**** THE RECORDS ****

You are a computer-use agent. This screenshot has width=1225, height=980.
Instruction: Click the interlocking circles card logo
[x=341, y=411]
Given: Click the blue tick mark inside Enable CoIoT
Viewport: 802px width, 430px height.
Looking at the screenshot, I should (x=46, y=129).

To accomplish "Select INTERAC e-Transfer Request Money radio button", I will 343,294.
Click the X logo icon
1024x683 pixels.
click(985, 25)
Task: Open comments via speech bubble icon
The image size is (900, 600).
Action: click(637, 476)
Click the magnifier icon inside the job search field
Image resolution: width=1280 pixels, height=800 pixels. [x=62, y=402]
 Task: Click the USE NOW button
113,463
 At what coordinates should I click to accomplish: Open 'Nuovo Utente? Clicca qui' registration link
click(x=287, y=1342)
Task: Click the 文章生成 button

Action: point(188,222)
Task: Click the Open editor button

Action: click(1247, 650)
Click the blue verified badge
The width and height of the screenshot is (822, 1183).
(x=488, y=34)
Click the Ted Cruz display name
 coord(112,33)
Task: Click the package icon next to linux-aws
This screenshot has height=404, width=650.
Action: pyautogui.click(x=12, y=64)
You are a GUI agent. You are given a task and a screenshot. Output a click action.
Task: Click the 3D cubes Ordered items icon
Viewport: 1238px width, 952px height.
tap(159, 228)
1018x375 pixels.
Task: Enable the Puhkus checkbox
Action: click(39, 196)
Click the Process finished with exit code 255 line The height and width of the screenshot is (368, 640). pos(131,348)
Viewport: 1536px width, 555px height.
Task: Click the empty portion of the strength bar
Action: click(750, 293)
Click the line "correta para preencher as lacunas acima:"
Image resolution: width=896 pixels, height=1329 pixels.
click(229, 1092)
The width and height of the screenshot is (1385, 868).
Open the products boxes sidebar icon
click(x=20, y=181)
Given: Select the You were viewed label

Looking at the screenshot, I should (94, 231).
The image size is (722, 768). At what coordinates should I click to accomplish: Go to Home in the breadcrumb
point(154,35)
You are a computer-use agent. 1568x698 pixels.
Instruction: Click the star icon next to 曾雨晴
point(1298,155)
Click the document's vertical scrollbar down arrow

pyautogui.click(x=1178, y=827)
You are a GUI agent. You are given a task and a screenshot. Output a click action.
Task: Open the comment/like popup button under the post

****

▶ [WORK REQUIRED]:
Above are the records; repeat exactly the lines from the one holding "1024x683 pixels." down to the one holding "Task: Click the 3D cubes Ordered items icon", end lines included.

▶ [SOLUTION]:
1024x683 pixels.
click(985, 25)
Task: Open comments via speech bubble icon
The image size is (900, 600).
Action: click(637, 476)
Click the magnifier icon inside the job search field
Image resolution: width=1280 pixels, height=800 pixels. [x=62, y=402]
 Task: Click the USE NOW button
113,463
 At what coordinates should I click to accomplish: Open 'Nuovo Utente? Clicca qui' registration link
click(x=287, y=1342)
Task: Click the 文章生成 button

Action: point(188,222)
Task: Click the Open editor button

Action: click(1247, 650)
Click the blue verified badge
The width and height of the screenshot is (822, 1183).
(x=488, y=34)
Click the Ted Cruz display name
 coord(112,33)
Task: Click the package icon next to linux-aws
This screenshot has height=404, width=650.
Action: pyautogui.click(x=12, y=64)
You are a GUI agent. You are given a task and a screenshot. Output a click action.
Task: Click the 3D cubes Ordered items icon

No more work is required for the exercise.